ACTIONS TO TAKE:
(A) In the forum thread on the hanging cable, why did the original poster reduce the tension in the formula to the single constant a? Answer in one to three sentences.
(B) In the forum thread on the hanging cable, what does the reply say the quantity d stands for?
(C) Pick up the forum thread on the hanging cable after its final sentence and continue it.
::: SELECTED EXTRACT :::
# Hanging cable (catenary)

1. May 16, 2008

### joel_f

hi~
i need to determine the tension a in the equation of the hanging cable y=acosh(x-h)/a+k with a known length and known location of end points. i figured out how to determine the horizontal translation h but i need a in order to do it and to have the complete equation.

this is for a computer simulation where the weight of the cable is not important. this is why i condensed tension in the formula down to a. if the weight is a requirement then it can be set, in which case i would need to find the horizontal force acting on the cable.

is it possible to find the tension with the given information?

2. May 25, 2008

### benorin

The length of the cable L is given by $$y=2a\mbox{sinh}\left(\frac{d}{2a}\right)$$, where d is the distance between the end points of the cable (I assumed they were at equal heights based on your equation). You can get a numerical approximation of a from this equation after substituting in the known values of d and L.
::: DATA SHOWN :::
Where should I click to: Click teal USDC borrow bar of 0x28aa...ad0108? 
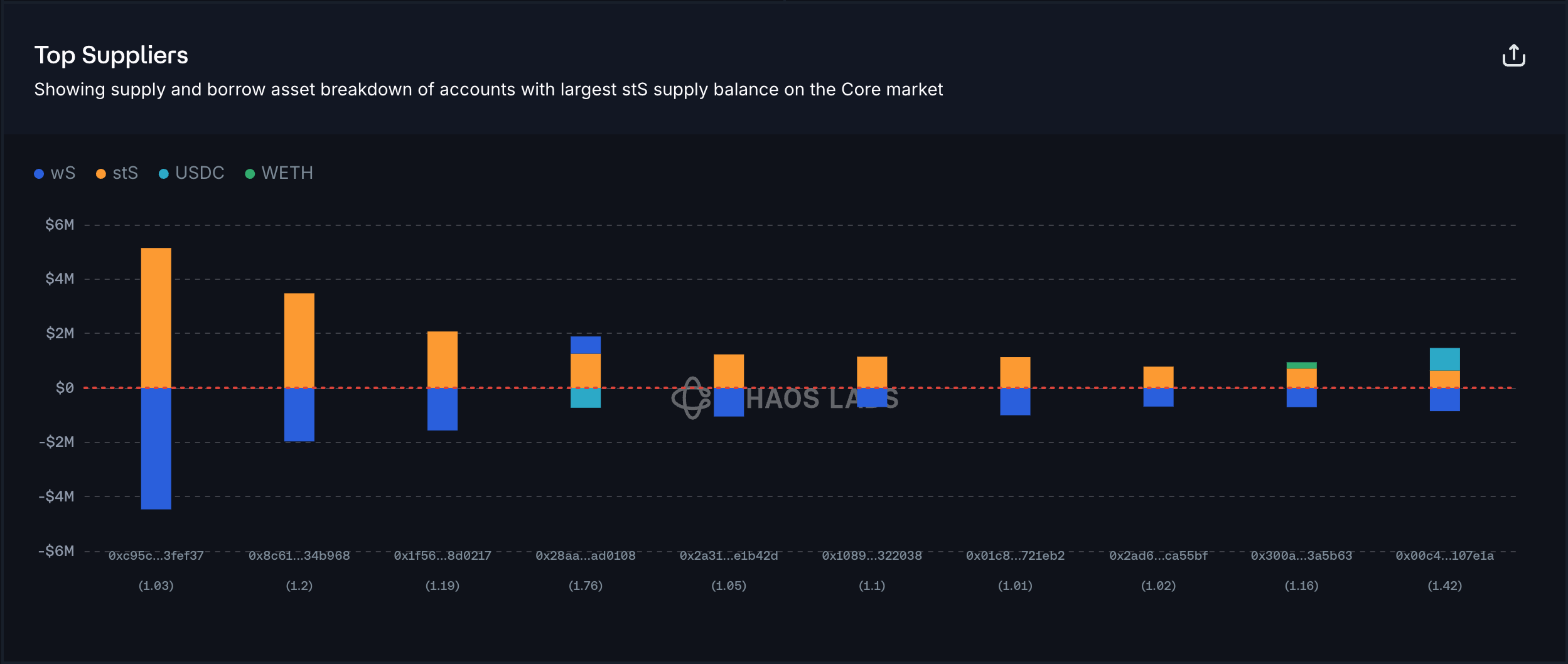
:::
IN RESPONSE:
(A) The cable is for a computer simulation in which its weight does not matter, so the poster condensed the tension in the formula down to a. If the weight is required, it can be set, and the horizontal force acting on the cable would then have to be found.

(B) d is the distance between the end points of the cable.

(C)
3. May 26, 2008

### joel_f

would this work for end points of unequal height? am i using the wrong equation for the catenary of this type?

4. May 27, 2008

### benorin

Check this out.

5. Oct 29, 2010

### seuren83

Hello benorin,

I hope you will still get this. I very much liked your extensive answer of the problem.

What if you would replace the force acting on the cable from being gravity to drag. In other words what if the force is not equally distributed. Like a fish on a fishingrod swimming around the fisherman, or a cable with increasing density towards one end.

Can this be solved?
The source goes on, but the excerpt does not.